BEGIN PROVIDED RECORDS

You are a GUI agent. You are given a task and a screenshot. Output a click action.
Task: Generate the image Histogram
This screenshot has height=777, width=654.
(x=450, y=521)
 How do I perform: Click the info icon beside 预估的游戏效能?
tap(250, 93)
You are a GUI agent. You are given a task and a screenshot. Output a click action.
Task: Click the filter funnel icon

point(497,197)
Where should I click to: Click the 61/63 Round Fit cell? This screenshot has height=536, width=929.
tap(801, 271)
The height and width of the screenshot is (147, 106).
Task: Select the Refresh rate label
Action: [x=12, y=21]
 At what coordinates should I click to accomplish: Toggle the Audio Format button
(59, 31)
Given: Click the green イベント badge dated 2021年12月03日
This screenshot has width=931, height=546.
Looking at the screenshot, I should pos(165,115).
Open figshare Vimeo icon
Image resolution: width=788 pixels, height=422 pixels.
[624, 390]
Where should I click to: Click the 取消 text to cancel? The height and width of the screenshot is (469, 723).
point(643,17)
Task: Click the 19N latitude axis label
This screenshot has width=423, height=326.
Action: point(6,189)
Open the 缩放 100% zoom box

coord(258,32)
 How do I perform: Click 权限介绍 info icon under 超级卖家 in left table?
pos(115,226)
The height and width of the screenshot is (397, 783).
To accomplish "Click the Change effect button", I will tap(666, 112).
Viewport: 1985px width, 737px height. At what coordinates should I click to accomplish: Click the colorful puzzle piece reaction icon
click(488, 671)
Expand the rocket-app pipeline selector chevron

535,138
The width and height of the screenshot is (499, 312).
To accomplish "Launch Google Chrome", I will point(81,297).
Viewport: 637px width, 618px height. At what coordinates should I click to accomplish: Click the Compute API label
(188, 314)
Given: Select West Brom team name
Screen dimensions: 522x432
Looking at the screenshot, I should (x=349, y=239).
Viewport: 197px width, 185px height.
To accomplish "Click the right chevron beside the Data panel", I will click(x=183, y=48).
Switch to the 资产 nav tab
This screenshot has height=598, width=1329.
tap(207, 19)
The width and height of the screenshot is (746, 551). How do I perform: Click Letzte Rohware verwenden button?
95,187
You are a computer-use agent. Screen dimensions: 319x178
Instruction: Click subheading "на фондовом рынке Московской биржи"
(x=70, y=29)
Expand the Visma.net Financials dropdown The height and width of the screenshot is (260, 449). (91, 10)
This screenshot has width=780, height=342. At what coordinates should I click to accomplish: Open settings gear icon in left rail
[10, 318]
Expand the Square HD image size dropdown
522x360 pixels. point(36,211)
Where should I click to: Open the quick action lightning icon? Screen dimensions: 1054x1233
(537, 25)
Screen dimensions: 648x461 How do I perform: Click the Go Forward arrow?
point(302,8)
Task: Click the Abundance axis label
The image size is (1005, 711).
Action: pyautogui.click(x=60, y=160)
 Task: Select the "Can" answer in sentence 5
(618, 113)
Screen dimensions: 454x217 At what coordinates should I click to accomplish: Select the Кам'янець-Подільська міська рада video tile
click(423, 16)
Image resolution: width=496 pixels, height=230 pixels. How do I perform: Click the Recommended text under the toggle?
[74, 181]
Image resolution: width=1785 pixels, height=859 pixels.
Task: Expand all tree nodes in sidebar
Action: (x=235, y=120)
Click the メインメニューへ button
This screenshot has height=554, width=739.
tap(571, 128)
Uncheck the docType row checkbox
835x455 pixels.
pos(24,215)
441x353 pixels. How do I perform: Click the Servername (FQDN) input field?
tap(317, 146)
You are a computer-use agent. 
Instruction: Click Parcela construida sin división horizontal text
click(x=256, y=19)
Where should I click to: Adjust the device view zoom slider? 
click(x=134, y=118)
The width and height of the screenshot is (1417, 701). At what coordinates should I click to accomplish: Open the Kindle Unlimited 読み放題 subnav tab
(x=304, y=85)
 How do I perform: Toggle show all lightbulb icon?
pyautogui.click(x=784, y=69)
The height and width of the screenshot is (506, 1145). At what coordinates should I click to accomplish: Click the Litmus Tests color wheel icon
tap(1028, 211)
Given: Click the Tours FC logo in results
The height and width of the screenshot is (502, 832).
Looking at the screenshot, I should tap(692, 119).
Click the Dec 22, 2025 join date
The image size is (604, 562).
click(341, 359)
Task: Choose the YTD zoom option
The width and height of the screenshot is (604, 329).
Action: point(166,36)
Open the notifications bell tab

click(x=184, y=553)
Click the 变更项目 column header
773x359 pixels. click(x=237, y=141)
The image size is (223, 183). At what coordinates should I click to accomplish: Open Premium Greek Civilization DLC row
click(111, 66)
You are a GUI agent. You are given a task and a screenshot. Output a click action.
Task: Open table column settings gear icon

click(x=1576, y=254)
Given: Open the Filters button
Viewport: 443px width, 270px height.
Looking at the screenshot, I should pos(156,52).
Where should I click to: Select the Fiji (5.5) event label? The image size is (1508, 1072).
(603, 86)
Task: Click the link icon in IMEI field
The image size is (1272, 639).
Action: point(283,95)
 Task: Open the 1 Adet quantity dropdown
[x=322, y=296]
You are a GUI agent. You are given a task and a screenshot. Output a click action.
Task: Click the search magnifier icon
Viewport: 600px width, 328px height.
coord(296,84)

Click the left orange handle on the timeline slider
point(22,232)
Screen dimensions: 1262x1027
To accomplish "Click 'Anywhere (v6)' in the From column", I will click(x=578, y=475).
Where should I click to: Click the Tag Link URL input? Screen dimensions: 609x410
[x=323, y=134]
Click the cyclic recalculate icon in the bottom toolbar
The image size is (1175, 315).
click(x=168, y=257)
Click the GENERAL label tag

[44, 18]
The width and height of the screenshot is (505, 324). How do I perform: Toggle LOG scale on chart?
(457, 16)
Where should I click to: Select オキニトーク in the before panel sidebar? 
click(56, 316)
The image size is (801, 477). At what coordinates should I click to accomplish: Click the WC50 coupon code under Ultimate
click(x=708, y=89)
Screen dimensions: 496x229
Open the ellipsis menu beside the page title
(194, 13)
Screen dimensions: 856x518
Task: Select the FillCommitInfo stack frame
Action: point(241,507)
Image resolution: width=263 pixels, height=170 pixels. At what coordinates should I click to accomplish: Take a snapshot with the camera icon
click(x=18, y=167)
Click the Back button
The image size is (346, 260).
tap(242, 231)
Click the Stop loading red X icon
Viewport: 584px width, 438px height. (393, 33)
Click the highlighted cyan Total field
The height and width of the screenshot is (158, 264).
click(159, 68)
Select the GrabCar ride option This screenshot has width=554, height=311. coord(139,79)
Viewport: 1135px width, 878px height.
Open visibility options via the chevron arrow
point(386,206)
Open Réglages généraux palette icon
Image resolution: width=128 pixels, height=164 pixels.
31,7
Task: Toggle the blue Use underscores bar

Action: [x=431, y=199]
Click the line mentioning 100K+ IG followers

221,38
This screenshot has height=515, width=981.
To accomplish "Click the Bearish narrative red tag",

END PROVIDED RECORDS

TASK GOAL:
Repeat every record, keeping each word and mark exactly as it is.

RESPONSE AREA:
You are a GUI agent. You are given a task and a screenshot. Output a click action.
Task: Generate the image Histogram
This screenshot has height=777, width=654.
(x=450, y=521)
 How do I perform: Click the info icon beside 预估的游戏效能?
tap(250, 93)
You are a GUI agent. You are given a task and a screenshot. Output a click action.
Task: Click the filter funnel icon

point(497,197)
Where should I click to: Click the 61/63 Round Fit cell? This screenshot has height=536, width=929.
tap(801, 271)
The height and width of the screenshot is (147, 106).
Task: Select the Refresh rate label
Action: [x=12, y=21]
 At what coordinates should I click to accomplish: Toggle the Audio Format button
(59, 31)
Given: Click the green イベント badge dated 2021年12月03日
This screenshot has width=931, height=546.
Looking at the screenshot, I should pos(165,115).
Open figshare Vimeo icon
Image resolution: width=788 pixels, height=422 pixels.
[624, 390]
Where should I click to: Click the 取消 text to cancel? The height and width of the screenshot is (469, 723).
point(643,17)
Task: Click the 19N latitude axis label
This screenshot has width=423, height=326.
Action: point(6,189)
Open the 缩放 100% zoom box

coord(258,32)
 How do I perform: Click 权限介绍 info icon under 超级卖家 in left table?
pos(115,226)
The height and width of the screenshot is (397, 783).
To accomplish "Click the Change effect button", I will tap(666, 112).
Viewport: 1985px width, 737px height. At what coordinates should I click to accomplish: Click the colorful puzzle piece reaction icon
click(488, 671)
Expand the rocket-app pipeline selector chevron

535,138
The width and height of the screenshot is (499, 312).
To accomplish "Launch Google Chrome", I will point(81,297).
Viewport: 637px width, 618px height. At what coordinates should I click to accomplish: Click the Compute API label
(188, 314)
Given: Select West Brom team name
Screen dimensions: 522x432
Looking at the screenshot, I should (x=349, y=239).
Viewport: 197px width, 185px height.
To accomplish "Click the right chevron beside the Data panel", I will click(x=183, y=48).
Switch to the 资产 nav tab
This screenshot has height=598, width=1329.
tap(207, 19)
The width and height of the screenshot is (746, 551). How do I perform: Click Letzte Rohware verwenden button?
95,187
You are a computer-use agent. Screen dimensions: 319x178
Instruction: Click subheading "на фондовом рынке Московской биржи"
(x=70, y=29)
Expand the Visma.net Financials dropdown The height and width of the screenshot is (260, 449). (91, 10)
This screenshot has width=780, height=342. At what coordinates should I click to accomplish: Open settings gear icon in left rail
[10, 318]
Expand the Square HD image size dropdown
522x360 pixels. point(36,211)
Where should I click to: Open the quick action lightning icon? Screen dimensions: 1054x1233
(537, 25)
Screen dimensions: 648x461 How do I perform: Click the Go Forward arrow?
point(302,8)
Task: Click the Abundance axis label
The image size is (1005, 711).
Action: pyautogui.click(x=60, y=160)
 Task: Select the "Can" answer in sentence 5
(618, 113)
Screen dimensions: 454x217 At what coordinates should I click to accomplish: Select the Кам'янець-Подільська міська рада video tile
click(423, 16)
Image resolution: width=496 pixels, height=230 pixels. How do I perform: Click the Recommended text under the toggle?
[74, 181]
Image resolution: width=1785 pixels, height=859 pixels.
Task: Expand all tree nodes in sidebar
Action: (x=235, y=120)
Click the メインメニューへ button
This screenshot has height=554, width=739.
tap(571, 128)
Uncheck the docType row checkbox
835x455 pixels.
pos(24,215)
441x353 pixels. How do I perform: Click the Servername (FQDN) input field?
tap(317, 146)
You are a computer-use agent. 
Instruction: Click Parcela construida sin división horizontal text
click(x=256, y=19)
Where should I click to: Adjust the device view zoom slider? 
click(x=134, y=118)
The width and height of the screenshot is (1417, 701). At what coordinates should I click to accomplish: Open the Kindle Unlimited 読み放題 subnav tab
(x=304, y=85)
 How do I perform: Toggle show all lightbulb icon?
pyautogui.click(x=784, y=69)
The height and width of the screenshot is (506, 1145). At what coordinates should I click to accomplish: Click the Litmus Tests color wheel icon
tap(1028, 211)
Given: Click the Tours FC logo in results
The height and width of the screenshot is (502, 832).
Looking at the screenshot, I should tap(692, 119).
Click the Dec 22, 2025 join date
The image size is (604, 562).
click(341, 359)
Task: Choose the YTD zoom option
The width and height of the screenshot is (604, 329).
Action: point(166,36)
Open the notifications bell tab

click(x=184, y=553)
Click the 变更项目 column header
773x359 pixels. click(x=237, y=141)
The image size is (223, 183). At what coordinates should I click to accomplish: Open Premium Greek Civilization DLC row
click(111, 66)
You are a GUI agent. You are given a task and a screenshot. Output a click action.
Task: Open table column settings gear icon

click(x=1576, y=254)
Given: Open the Filters button
Viewport: 443px width, 270px height.
Looking at the screenshot, I should pos(156,52).
Where should I click to: Select the Fiji (5.5) event label? The image size is (1508, 1072).
(603, 86)
Task: Click the link icon in IMEI field
The image size is (1272, 639).
Action: point(283,95)
 Task: Open the 1 Adet quantity dropdown
[x=322, y=296]
You are a GUI agent. You are given a task and a screenshot. Output a click action.
Task: Click the search magnifier icon
Viewport: 600px width, 328px height.
coord(296,84)

Click the left orange handle on the timeline slider
point(22,232)
Screen dimensions: 1262x1027
To accomplish "Click 'Anywhere (v6)' in the From column", I will click(x=578, y=475).
Where should I click to: Click the Tag Link URL input? Screen dimensions: 609x410
[x=323, y=134]
Click the cyclic recalculate icon in the bottom toolbar
The image size is (1175, 315).
click(x=168, y=257)
Click the GENERAL label tag

[44, 18]
The width and height of the screenshot is (505, 324). How do I perform: Toggle LOG scale on chart?
(457, 16)
Where should I click to: Select オキニトーク in the before panel sidebar? 
click(56, 316)
The image size is (801, 477). At what coordinates should I click to accomplish: Click the WC50 coupon code under Ultimate
click(x=708, y=89)
Screen dimensions: 496x229
Open the ellipsis menu beside the page title
(194, 13)
Screen dimensions: 856x518
Task: Select the FillCommitInfo stack frame
Action: point(241,507)
Image resolution: width=263 pixels, height=170 pixels. At what coordinates should I click to accomplish: Take a snapshot with the camera icon
click(x=18, y=167)
Click the Back button
The image size is (346, 260).
tap(242, 231)
Click the Stop loading red X icon
Viewport: 584px width, 438px height. (393, 33)
Click the highlighted cyan Total field
The height and width of the screenshot is (158, 264).
click(159, 68)
Select the GrabCar ride option This screenshot has width=554, height=311. coord(139,79)
Viewport: 1135px width, 878px height.
Open visibility options via the chevron arrow
point(386,206)
Open Réglages généraux palette icon
Image resolution: width=128 pixels, height=164 pixels.
31,7
Task: Toggle the blue Use underscores bar

Action: [x=431, y=199]
Click the line mentioning 100K+ IG followers

221,38
This screenshot has height=515, width=981.
To accomplish "Click the Bearish narrative red tag",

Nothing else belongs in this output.